Everyone in my section wears white trousers and a T-shirt as standard, and as I go into the sluice to get ready, I add a hair net, a white cotton short sleeved shirt, some rather fetching chain mail, a blue plastic apron, a helmet with ear protectors, a Kevlar glove on my left hand, a cotton one on my right, and finally a pair of waterproof latex gloves on top of the first pair. It’s important to put it all on in the right order. It’s hard to get a chain mail shirt over your helmet and harder still to tie your apron behind your back with two pairs of gloves taking away most of the fine sensation. I’ve managed to arrive in the hall missing every single item, including one head-scratching moment* when I reached up a hand to grasp something and realised that although my right hand was fully gloved, on the left I was wearing only the Kevlar glove. Goodness knows how I managed to remember the first and not the second, but there it is.

The line often stops while we are working. There’s a long succession of people, each one playing a small part in the process, and if any stage a problem occurs, then it is possible to stop the line while it is overcome. Most of the time, I have no idea why everything has come to a standstill as much of it is out of sight. I imagine generally, it is something mundane: one of the shearers hasn’t completed the job, or some item of equipment has lost power. But the other day, as I was leaving the hall for my break, I heard loud yelling. When I turned round, someone was running to stop the line. With a sense of shock, I saw one of the engineers was up in the rafters. His shirt was entangled in one of the meathooks and he was being dragged towards the edge of the inspection platform. Luckily the line stopped in time and someone else began to climb up the ladder to free him. Which is fortunate for me as if it had ended differently, I would definitely not be including this part of the story.

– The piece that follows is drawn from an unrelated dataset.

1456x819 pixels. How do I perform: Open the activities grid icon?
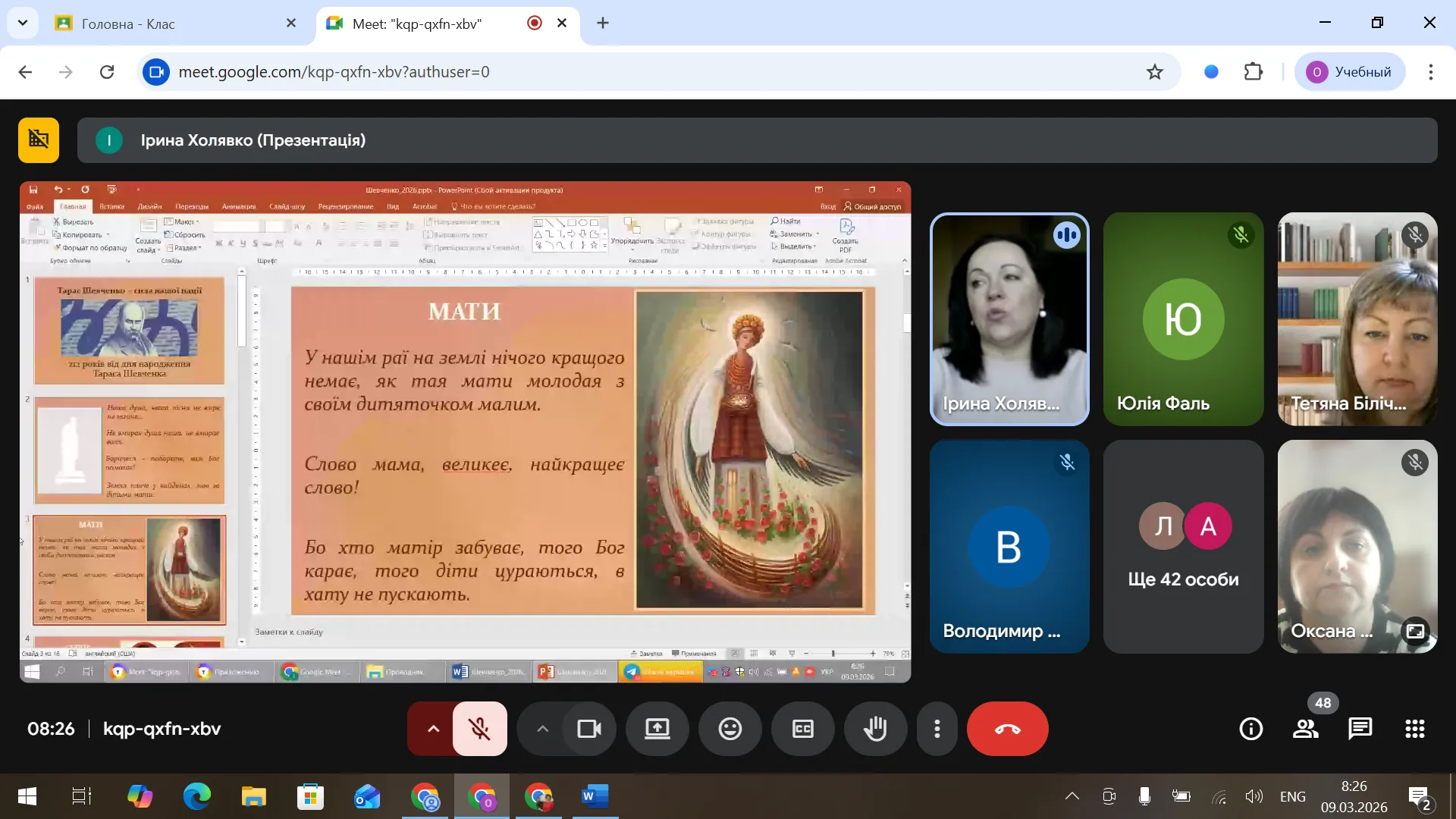1414,729
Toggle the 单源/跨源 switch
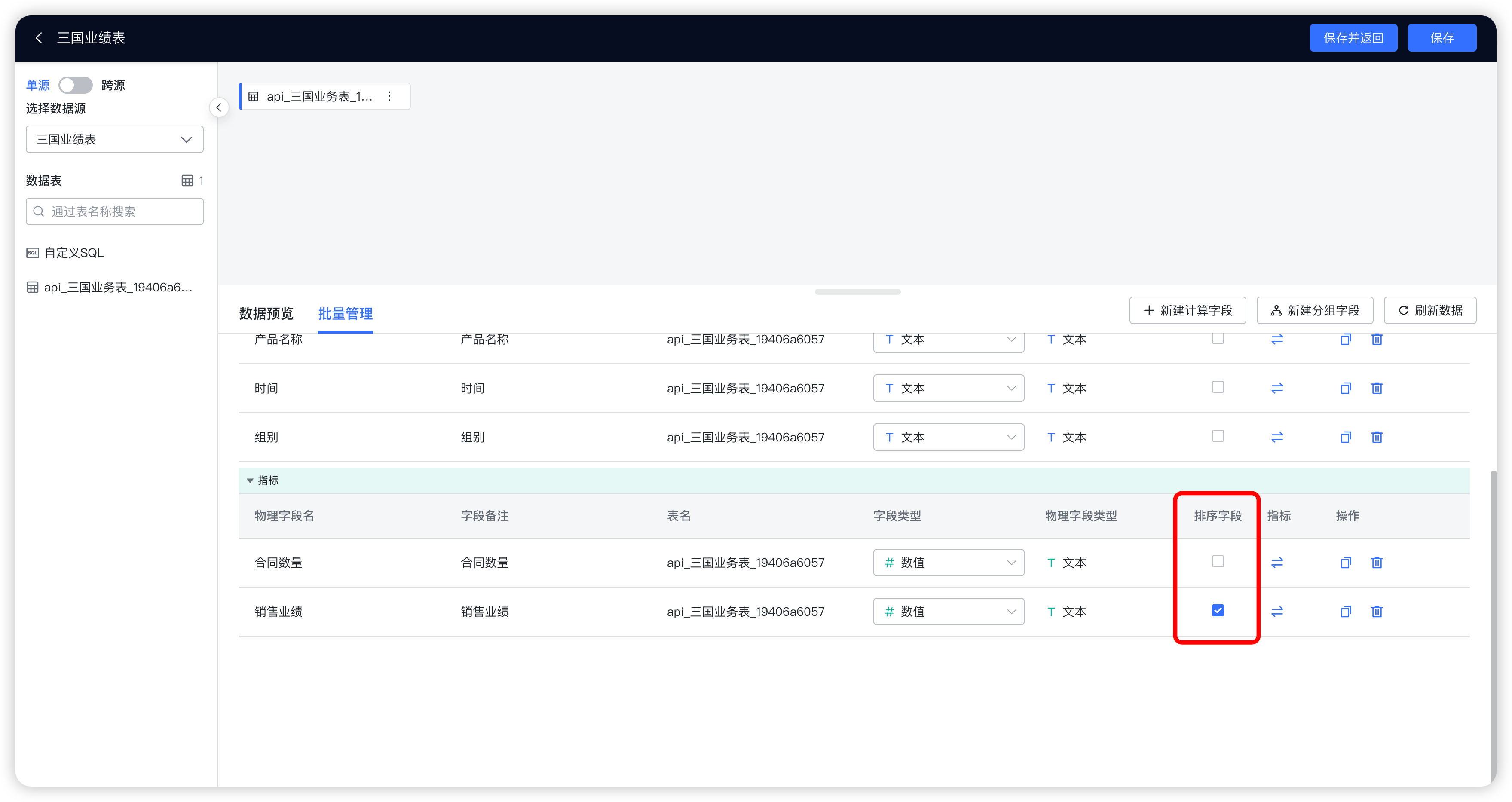The width and height of the screenshot is (1512, 802). pos(76,85)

As I said earlier, I will be glad when the season is over. There are good things about the work. I could wax lyrical about my wonderful colleagues and the simple pleasure of a really good sharp knife, or even the unexpectedly entrancing swirl of a chainmail shirt as you stride across the floor. But as I walked back into the hall on Wednesday, checked to see that nobody was hanging from the roof, then dodged between a pair of swinging pig carcasses, both decorated with one of the big red tags that means the vet has seen something dodgy that needs attention, it struck me** that you could make the most wonderful platform game based on the production line.

If you’re young, you probably won’t remember Manic Miner, who rushed around underground trying to avoid spiders, slime and at one point being pursued by angry toilets with flapping seats that I could never get past as I was laughing too hard. But for those of us old enough to remember the pleasures of a good platform game, I hope you’ll agree that the slaughterhouse holds loads of possibilities. As well as pork dodging, there could be ladders up to the ceiling with moving hooks to avoid, a run through the flaming hot section where the hair is burned off the pigs, and a section with slippery bits of fat lying on the floor, just waiting for you to put your heel on them and slide into oblivion.

Anyway, enough of that. Back to the real world. It did snow a little, as you can see from the pictures of the frozen pond halfway up the page. But before that there were a few days when the temperature dropped fifteen degrees overnight. The resulting hoar frost was the best I have ever seen. Everything was sparkling, each blade of grass and tree branch wonderfully decorated: white on blue. I stopped half way home to take some pictures, one of which is at the top of the page. The rest I will add below. So while work is less than perfect, I am still marvelling every day about the fact that I get to live somewhere so beautiful. And as the winter arrives in full, I very much hope to share it all with you.

* Head-scratching is neither advisable with gloved hands, nor really possible with a helmet on. ‘Twas only a figure of speech.

**It was the thought that struck me, not a lump of pivoting pork. Just so we’re clear!